### [Required work]
Wherever the word "answer" occurs in the lines below, copy the whole line.

### [Dataset entries]
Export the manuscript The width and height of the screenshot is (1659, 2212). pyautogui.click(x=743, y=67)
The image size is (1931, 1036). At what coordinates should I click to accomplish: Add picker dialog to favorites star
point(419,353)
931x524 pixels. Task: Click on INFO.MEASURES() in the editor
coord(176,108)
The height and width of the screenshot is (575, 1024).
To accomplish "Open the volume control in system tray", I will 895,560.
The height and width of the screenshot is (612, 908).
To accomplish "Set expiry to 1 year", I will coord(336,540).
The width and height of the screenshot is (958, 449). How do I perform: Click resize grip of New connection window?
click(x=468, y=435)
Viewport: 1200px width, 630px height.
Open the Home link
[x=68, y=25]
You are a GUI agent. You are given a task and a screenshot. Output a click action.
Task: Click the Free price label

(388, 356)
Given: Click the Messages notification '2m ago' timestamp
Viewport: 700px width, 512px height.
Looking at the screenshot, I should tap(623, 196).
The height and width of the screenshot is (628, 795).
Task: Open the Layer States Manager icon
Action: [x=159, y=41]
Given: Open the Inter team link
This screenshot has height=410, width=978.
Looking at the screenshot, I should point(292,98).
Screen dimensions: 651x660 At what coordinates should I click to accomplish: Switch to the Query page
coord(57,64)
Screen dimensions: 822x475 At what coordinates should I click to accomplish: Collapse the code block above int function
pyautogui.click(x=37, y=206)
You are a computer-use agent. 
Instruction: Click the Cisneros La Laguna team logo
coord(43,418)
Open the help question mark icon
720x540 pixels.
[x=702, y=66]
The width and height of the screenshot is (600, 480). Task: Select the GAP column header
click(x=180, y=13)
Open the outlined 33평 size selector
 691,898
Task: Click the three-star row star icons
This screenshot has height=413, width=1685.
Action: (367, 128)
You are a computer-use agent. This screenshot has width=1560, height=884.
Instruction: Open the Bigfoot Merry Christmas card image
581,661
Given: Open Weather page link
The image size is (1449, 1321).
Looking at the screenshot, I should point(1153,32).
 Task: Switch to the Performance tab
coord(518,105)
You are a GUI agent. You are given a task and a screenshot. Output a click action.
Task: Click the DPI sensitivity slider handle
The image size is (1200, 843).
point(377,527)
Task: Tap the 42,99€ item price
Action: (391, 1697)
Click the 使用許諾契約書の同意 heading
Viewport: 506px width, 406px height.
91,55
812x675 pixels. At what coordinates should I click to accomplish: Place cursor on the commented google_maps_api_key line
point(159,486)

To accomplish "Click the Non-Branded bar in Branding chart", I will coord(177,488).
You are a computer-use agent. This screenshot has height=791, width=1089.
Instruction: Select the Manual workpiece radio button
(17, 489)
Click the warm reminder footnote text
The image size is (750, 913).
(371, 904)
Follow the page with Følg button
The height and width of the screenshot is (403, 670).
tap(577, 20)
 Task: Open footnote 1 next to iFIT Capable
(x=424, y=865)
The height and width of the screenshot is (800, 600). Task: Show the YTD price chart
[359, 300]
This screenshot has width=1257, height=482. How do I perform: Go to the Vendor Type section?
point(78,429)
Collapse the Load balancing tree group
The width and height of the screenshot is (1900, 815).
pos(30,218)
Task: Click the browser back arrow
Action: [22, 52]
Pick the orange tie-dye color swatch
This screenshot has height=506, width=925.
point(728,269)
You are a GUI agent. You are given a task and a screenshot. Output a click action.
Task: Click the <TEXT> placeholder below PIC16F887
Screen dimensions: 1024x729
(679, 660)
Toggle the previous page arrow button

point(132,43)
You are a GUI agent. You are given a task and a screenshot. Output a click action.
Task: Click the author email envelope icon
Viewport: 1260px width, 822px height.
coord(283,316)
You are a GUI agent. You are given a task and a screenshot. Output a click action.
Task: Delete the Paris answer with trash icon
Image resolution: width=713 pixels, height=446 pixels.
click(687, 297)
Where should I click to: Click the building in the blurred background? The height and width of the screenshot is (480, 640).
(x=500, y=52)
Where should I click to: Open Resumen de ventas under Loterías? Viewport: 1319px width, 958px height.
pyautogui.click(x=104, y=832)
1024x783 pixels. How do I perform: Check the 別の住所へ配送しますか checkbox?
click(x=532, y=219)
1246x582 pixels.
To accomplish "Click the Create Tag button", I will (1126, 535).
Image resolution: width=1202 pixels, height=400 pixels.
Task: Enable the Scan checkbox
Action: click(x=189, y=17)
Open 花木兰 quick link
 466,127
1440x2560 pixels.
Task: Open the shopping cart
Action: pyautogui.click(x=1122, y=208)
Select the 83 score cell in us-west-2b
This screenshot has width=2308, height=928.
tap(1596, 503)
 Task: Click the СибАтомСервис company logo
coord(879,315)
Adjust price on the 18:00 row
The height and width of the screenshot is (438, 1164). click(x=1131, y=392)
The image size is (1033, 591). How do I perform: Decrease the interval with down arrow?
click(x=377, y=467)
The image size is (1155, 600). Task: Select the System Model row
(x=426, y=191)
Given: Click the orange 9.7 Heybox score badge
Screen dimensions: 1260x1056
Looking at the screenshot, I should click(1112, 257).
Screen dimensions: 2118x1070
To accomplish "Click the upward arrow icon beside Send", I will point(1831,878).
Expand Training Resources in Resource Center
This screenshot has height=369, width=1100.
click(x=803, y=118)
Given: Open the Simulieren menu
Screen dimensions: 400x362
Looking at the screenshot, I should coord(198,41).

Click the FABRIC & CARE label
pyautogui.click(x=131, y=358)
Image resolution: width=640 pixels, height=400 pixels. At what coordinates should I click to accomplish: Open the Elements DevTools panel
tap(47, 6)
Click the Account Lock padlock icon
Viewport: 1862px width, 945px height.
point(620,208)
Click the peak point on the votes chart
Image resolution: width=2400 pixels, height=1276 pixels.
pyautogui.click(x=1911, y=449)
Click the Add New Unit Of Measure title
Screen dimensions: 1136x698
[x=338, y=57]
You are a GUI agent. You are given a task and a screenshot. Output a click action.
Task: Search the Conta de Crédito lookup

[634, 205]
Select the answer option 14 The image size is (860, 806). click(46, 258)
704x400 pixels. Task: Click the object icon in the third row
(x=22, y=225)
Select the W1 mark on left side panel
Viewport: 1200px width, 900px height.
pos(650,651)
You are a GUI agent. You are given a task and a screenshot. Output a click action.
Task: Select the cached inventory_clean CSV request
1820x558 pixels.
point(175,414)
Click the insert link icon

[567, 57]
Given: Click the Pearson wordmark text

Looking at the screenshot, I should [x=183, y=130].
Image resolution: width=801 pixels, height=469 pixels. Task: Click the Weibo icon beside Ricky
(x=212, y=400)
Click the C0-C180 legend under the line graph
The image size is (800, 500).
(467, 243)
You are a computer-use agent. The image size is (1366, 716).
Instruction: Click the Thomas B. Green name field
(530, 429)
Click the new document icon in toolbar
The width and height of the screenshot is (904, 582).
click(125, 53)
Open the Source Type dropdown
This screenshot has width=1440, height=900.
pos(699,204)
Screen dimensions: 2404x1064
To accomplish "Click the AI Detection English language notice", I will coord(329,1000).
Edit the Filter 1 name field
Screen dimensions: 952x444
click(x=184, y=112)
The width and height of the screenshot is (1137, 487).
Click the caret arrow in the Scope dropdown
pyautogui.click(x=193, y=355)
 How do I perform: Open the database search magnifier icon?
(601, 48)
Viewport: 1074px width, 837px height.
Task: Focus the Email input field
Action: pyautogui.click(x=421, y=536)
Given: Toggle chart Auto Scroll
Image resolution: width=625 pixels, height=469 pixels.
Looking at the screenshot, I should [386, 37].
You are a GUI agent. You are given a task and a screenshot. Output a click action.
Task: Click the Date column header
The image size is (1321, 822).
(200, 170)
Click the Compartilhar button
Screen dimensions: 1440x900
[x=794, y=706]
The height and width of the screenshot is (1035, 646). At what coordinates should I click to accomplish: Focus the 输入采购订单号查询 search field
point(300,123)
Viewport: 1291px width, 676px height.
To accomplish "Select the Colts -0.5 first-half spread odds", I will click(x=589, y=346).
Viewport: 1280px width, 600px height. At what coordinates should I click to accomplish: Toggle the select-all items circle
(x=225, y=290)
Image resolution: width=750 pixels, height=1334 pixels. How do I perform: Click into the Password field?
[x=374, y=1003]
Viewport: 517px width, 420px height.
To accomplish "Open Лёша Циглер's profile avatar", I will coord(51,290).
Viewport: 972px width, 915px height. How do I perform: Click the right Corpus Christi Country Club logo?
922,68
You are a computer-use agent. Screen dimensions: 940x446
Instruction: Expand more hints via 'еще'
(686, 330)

### [Exercise result]
Task: Delete the Paris answer with trash icon
Select the answer option 14 The image size is (860, 806). click(46, 258)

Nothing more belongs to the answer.